Memory errors are an issue where the value stored in memory is changed. Data in RAM is stored in binary, with values of 1 or 0. If the value of a 1 gets switched to a 0 or vice versa, in a process called “bit-flipping”, the data that is stored in the RAM changes.
For example, the changed bit could be used to store a value in a spreadsheet. In this case, the value in the spreadsheet could be changed to a completely different number which would affect the result for any calculations, for example altering the economic forecasts of a business. In other cases, the changed bit could disable a security feature, or create a typo that alters how a program is run. These two examples are extremely difficult to detect and resolve without the use of ECC memory. In an extreme scenario, a single bit being flipped could cause a catastrophic error that causes a system crash.
Bit-flipping has many potential causes, the most common cause is the result of background radiation, primarily caused by neutrons created by cosmic ray events. A cosmic ray is a high energy particle, typically a proton, that travels at nearly the speed of light. They are emitted by stellar bodies including the Sun and other high energy astronomical objects. When a cosmic ray hits an atom a shower of neutrons and other sub-atomic particles are created, these neutrons then go on to have secondary interactions.
These secondary neutron interactions are believed to be the primary source of bit-flipping errors. Cosmic rays are more common at higher altitudes with a 3.5x increase at 1.5km above sea level and a 300x increase at the cruising altitude of airliners. This increased risk at altitude necessitates extra reliability measures.
How common are memory errors?
Most people don’t see their computers crashing every day, so it’d be easy to think that this is primarily a theoretical risk. Research from hyperscale data centers has been used to analyse the rate of bit-flipping incidents. Research performed by Google across its data centers has shown an error rate of roughly 1 single-bit error per gigabyte of RAM every 1.8 hours.

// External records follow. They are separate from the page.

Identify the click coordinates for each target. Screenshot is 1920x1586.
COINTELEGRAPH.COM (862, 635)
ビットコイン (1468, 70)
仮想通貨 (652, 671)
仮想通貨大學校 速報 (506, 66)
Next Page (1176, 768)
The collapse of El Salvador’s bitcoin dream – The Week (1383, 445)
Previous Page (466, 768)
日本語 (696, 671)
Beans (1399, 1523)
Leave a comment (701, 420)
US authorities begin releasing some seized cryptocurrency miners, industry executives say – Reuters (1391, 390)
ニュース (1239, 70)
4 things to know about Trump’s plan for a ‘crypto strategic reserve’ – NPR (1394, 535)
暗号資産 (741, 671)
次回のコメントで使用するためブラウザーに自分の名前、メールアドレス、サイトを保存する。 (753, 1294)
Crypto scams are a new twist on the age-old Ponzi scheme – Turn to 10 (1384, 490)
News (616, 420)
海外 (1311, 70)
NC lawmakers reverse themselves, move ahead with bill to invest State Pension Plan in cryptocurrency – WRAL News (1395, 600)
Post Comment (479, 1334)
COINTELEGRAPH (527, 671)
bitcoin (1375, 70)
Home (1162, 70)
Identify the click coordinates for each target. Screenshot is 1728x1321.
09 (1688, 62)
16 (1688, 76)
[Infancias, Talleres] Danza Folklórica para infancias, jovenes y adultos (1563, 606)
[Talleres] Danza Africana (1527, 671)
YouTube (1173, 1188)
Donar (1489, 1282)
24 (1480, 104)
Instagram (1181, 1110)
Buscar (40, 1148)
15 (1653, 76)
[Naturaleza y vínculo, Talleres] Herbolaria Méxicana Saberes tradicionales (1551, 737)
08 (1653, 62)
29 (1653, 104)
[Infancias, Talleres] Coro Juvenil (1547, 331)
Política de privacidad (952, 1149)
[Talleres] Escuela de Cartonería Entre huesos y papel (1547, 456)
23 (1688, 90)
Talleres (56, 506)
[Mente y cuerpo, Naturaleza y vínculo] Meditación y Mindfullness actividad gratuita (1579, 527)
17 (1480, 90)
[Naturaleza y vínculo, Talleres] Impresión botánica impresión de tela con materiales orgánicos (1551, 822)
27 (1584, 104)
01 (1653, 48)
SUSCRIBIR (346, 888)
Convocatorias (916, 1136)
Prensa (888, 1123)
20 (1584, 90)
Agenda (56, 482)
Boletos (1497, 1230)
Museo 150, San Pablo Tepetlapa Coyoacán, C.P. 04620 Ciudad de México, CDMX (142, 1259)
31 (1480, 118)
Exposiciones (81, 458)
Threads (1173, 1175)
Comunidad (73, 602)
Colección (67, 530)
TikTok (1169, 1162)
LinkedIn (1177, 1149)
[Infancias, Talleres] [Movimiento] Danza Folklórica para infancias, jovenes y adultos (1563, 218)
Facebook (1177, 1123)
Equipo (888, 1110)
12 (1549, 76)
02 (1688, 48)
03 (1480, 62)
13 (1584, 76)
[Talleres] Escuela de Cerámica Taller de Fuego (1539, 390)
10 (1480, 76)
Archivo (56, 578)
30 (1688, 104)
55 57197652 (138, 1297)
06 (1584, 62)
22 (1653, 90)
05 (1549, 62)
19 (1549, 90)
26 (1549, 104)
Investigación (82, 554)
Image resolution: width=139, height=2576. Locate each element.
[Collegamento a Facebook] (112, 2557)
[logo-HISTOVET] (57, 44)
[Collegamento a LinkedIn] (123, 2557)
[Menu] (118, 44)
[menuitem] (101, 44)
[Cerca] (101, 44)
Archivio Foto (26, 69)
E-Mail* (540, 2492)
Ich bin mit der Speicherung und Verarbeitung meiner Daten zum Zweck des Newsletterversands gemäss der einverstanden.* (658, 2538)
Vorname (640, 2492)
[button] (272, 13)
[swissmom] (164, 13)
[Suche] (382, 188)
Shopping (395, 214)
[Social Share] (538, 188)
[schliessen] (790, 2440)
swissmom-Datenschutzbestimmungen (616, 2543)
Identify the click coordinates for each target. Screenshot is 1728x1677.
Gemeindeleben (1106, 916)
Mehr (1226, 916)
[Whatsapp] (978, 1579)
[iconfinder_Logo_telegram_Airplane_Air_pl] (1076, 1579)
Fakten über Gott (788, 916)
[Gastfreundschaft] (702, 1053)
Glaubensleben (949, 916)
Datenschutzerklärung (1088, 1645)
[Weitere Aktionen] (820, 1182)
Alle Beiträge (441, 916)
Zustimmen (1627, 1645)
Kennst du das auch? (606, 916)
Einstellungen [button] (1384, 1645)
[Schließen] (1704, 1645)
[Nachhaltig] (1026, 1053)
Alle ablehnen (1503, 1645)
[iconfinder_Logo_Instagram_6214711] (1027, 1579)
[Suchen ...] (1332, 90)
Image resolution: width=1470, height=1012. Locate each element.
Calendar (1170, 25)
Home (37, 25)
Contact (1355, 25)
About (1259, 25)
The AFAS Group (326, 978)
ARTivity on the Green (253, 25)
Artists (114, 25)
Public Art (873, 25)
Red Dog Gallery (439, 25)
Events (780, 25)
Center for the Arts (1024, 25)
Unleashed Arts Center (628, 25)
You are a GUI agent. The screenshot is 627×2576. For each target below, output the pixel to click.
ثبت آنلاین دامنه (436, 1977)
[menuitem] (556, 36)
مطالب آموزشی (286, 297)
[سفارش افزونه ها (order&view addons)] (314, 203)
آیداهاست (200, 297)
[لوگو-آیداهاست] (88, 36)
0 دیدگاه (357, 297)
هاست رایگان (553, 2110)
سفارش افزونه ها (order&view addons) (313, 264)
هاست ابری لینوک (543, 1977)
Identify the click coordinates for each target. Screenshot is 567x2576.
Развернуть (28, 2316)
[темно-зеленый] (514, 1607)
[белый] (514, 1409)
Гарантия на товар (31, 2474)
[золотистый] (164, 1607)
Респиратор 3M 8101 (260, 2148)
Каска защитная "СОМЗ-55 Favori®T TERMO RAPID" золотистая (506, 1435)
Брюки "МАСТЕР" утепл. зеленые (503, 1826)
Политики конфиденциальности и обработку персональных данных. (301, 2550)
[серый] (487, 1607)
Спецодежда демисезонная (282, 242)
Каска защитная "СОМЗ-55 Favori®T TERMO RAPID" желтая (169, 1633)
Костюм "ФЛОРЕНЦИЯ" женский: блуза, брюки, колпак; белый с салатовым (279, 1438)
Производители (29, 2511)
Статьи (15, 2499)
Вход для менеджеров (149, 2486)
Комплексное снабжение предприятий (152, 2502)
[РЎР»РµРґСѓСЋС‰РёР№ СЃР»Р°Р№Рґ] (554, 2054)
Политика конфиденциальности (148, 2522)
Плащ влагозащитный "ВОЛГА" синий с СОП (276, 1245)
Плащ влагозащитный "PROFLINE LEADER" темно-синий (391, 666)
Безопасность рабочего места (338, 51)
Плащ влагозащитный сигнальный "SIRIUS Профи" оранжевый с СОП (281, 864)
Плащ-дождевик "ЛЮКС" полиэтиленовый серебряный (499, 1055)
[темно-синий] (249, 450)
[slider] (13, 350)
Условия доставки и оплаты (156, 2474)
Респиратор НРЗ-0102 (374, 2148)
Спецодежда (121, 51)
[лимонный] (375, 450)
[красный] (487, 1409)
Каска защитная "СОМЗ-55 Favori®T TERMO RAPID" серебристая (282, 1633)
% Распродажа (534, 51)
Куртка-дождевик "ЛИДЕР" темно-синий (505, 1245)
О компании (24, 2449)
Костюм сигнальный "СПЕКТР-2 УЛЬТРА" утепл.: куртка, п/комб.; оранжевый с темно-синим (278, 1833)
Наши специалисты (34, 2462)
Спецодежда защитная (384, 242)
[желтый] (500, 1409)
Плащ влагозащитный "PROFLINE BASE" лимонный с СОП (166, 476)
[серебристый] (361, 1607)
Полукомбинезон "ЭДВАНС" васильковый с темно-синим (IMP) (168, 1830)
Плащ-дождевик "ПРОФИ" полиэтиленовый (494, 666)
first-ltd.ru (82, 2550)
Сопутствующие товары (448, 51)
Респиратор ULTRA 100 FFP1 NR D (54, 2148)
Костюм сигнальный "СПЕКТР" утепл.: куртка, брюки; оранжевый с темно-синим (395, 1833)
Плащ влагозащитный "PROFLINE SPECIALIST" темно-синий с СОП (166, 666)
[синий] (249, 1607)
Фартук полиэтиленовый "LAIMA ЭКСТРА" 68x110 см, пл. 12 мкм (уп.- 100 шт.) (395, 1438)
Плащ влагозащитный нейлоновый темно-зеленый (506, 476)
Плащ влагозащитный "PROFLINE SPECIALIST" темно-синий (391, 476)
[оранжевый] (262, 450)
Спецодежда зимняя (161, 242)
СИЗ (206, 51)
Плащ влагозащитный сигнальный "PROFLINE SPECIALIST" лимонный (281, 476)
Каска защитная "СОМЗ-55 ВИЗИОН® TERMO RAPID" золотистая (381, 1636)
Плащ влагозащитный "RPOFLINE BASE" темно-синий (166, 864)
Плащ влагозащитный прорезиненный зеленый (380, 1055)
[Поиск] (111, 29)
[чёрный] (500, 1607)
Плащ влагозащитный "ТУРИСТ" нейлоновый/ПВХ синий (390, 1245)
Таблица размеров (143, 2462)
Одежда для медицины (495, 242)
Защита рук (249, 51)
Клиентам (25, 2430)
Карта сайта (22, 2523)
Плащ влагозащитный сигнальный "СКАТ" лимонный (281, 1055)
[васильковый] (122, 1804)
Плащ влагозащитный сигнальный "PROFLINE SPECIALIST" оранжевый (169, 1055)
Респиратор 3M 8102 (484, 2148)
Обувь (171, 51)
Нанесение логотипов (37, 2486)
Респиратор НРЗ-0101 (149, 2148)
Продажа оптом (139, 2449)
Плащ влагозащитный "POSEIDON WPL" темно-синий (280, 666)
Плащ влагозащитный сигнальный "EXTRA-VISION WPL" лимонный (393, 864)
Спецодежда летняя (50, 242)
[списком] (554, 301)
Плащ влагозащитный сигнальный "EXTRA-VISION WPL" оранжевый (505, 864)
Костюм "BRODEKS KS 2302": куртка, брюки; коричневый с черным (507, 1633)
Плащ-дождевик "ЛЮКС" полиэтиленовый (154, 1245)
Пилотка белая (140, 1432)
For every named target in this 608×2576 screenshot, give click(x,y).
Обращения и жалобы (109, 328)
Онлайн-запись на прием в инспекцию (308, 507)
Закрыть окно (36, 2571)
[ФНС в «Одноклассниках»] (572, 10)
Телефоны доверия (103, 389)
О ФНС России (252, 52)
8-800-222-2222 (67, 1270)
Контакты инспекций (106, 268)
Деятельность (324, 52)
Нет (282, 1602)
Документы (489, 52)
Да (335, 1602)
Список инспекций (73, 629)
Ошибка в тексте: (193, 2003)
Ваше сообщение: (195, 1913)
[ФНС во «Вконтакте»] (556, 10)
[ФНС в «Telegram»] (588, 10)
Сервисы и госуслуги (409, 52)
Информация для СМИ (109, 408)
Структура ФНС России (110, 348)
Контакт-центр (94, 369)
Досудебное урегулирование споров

Nasa’s Cassini-Huygens mission that launched in 1997 to travel to Saturn was configured with two identical flight computers each with 2.5 Gb of RAM. Across the first two and a half years of its journey, the spacecraft observed a consistent 280 single-bit errors a day. During one day, when Cassini-Huygens was in the path of a solar flare, a four-fold increase of bit errors was observed, providing further evidence for the Sun being the cause of most bit-flipping issues.
There were concerns that the continued increase in the density of RAM modules would lead to later versions of RAM being more and more vulnerable to bit-flips. More recent studies have shown that the opposite is in fact the case, as errors have dropped as the process geometry has decreased.
How does ECC memory protect against errors?
ECC memory uses error-correcting codes, such as Hamming codes, to correct single-bit errors in RAM. Double bit errors can be detected but not corrected. Hamming error-correcting codes work by using an array of parity bits. Together these parity bits can be used to detect is any data bits have changed. If a bit is identified as having flipped then it is changed back automatically.
Tip: A single-bit error is a bit-flipping incident when only a single bit is flipped. In double0bit errors, two bits are flipped. The two bits don’t need to be flipped in the same incident, the second bit-flip only needs to happen before the first flipped bit is corrected.
One more parity bit than is required is included in Hamming error-correcting codes. This extra parity bit gives the code the ability to detect the occurrence of double bit errors, however, these errors can’t be corrected.
The process of performing the error detection and correction is performed on the memory controller onboard the RAM stick.
Consumer availability and support
Most consumer-grade PC hardware doesn’t support ECC memory. This is partially as a method of artificially distinguishing server hardware from consumer hardware. ECC RAM, however, does cost more and run slightly slower. Additionally, the extra stability it would provide to home consumers is minimal as bit-flipping errors are not the primary cause of system crashes.
None of Intel’s consumer and enthusiast-grade CPUs supports ECC memory, only its server-grade CPUs, such as the Xeon range CPUs do. AMD’s consumer-grade CPUs don’t support ECC, however, their workstation and server-grade CPUs, Threadripper and EPYC respectively, do support ECC memory.